新築の家が建った。家主である田中のデザインしたお気に入りの家であり、こだわりが詰まった家であった。休みの日ともなると、田中は愛しの我が家から埃や汚れの一切を排除する為、一日を掃除に費やす。部屋の隅々まで掃除機をかけ、ホウキを掃き、雑巾で乾拭きをする。掃除はそれだけにとどまらず、家の中の次は外、ガラス窓から外壁、そして屋根に至るまで濡れ雑巾で拭くのだった。


人々はそんな田中を変わり者扱いしたが、田中からすれば他人の目などどうでもよかったし、何より家を愛していたのだ。家に居る時が一番の幸せで、仕事と買い物以外では外出する事はなかった。

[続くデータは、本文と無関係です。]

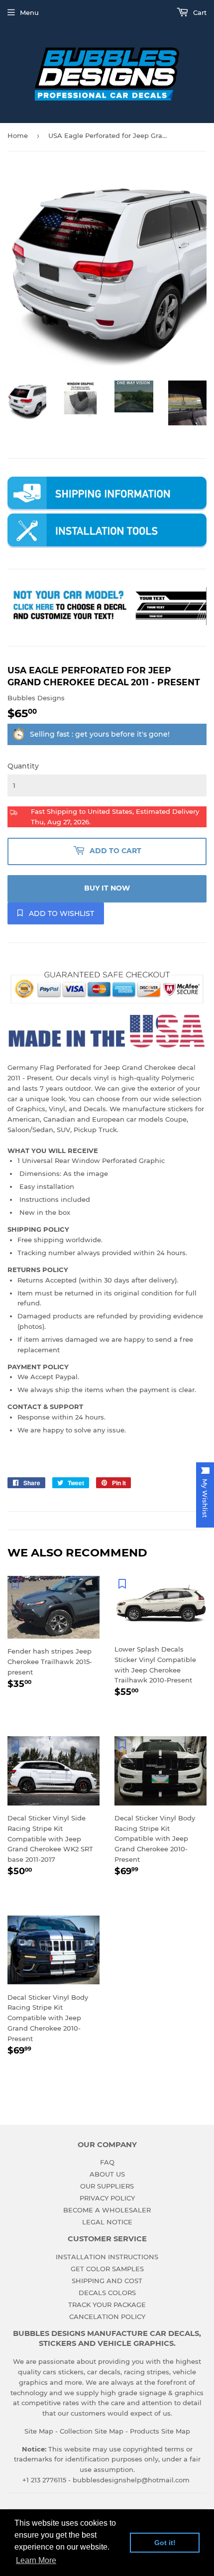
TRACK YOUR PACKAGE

そんなある日、田中がいつものように外から自宅を愛でていると、ポツリポツリと雨が降ってきた。


「大変だ!! 雨が降ってきたぞ、家が濡れてしまう!!」


田中は慌てて自宅に入ると、廊下の壁にあるスイッチを押した。すると、屋根の一部分が開き、そこから巨大な傘が出現し、巨大傘は雨から家を守る為に家を覆った。まさに、家用傘である。万事、こんな事もあろうと田中は備えていたのだ。


田中は再び外に出ると、「傘を差す我が家も良いな」とご満悦で頷いた。